All’inizio il capitano aveva deciso che le aiuole di tutto il quartiere Doganella andavano adottate. Nei parlò con gli anziani del circolo che frequentava: «Ma i miei vecchietti, perché loro sono vecchietti, io no - sorride - mi dissero che non ne avevano voglia. ”Abbiamo lavorato tutta una vita e adesso dobbiamo continuare a lavorare senza avere in cambio nulla?”, mi risposero». Per il capitano quello fu un affronto, decise di lasciare il circolo dei «vecchietti» e di aggregarsi a un gruppo di ragazzi attivi del quartiere, ma non abbandonò il progetto dell’aiuola ed è riuscito a diventarne il custode.

Qui, nella zona dell’aeroporto e in tutto il quartiere, è diventato un punto di riferimento. Di buon mattino va a prendersi cura del verde, poi sveste i panni del giardiniere e indossa quelli della vedetta del territorio. Percorre quante più strade riesce a seguire con il suo passo lento ma solido e prende nota del degrado: i luoghi dove c’è immondizia ammassata, le strade che hanno buche pericolose, gli incroci dove è difficile attraversare: «Ma non ho bisogno di usare carta e penna per prendere appunti. Io segno tutto qui (e indica la testa). Questa funziona ancora bene e mi aiuta a fare il mio dovere». Il dovere del capitano è quello, una volta tornato a casa, di segnalare i problemi a chi di competenza: telefona all’Asìa e chiede che venga rimossa la spazzatura, chiama il Comune per segnalare le buche, si rivolge alla polizia municipale per dare indicazioni sui pericoli della strada. «E non smetto di telefonare fino a che le cose non tornano a posto», racconta con orgoglio e con un sorriso. Sa di essere un rompiscatole ma sa pure che senza l’intervento di un rompiscatole nessuno andrebbe a cancellare i segni del degrado.

Trascorrere un’ora assieme al capitano, che non smette di lavorare nell’aiuola, è come entrare in un romanzo. Il capitano Fontanel sa essere affascinante narratore: con la stessa enfasi ti porta in Libia dove il papà venne ferito in guerra, poi torna alle buche stradali della Doganella; ti catapulta al Capo di Buona Speranza assieme a un albatros che seguiva la sua nave, poi ti racconta che la pensilina alla fermata del bus l’ha ottenuta lui a colpi di telefonate.

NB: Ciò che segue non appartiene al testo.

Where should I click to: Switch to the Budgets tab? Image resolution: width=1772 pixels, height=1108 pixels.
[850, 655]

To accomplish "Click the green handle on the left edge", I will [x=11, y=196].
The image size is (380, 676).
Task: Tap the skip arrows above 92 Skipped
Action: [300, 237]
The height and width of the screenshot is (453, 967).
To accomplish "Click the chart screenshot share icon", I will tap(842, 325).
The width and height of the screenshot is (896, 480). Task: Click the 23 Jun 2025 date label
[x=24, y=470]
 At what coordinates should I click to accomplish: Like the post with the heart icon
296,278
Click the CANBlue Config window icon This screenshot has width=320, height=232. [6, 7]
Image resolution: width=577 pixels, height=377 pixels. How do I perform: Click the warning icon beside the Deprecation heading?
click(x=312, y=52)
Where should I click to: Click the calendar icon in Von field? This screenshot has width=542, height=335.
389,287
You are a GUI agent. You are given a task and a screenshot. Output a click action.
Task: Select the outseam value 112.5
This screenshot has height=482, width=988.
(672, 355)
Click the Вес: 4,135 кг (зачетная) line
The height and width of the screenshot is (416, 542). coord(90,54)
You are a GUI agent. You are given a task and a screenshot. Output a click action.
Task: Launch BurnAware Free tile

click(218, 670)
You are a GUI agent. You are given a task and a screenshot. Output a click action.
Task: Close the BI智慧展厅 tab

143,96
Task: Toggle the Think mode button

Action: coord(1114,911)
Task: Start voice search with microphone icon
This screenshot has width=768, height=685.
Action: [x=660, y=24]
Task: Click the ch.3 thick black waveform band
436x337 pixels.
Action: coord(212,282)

Quando arriva la domanda fatale, l’ultima mentre gli stringi la mano, la risposta è fulminante. Capitano, ma perché fa tutto questo? Gli occhi si sgranano increduli «C’è bisogno di spiegarlo? Questa è la città più bella del mondo, io lo so da sempre. Solo che non tutti lo sanno. Bisogna farlo capire ai turisti... e anche a tanti napoletani».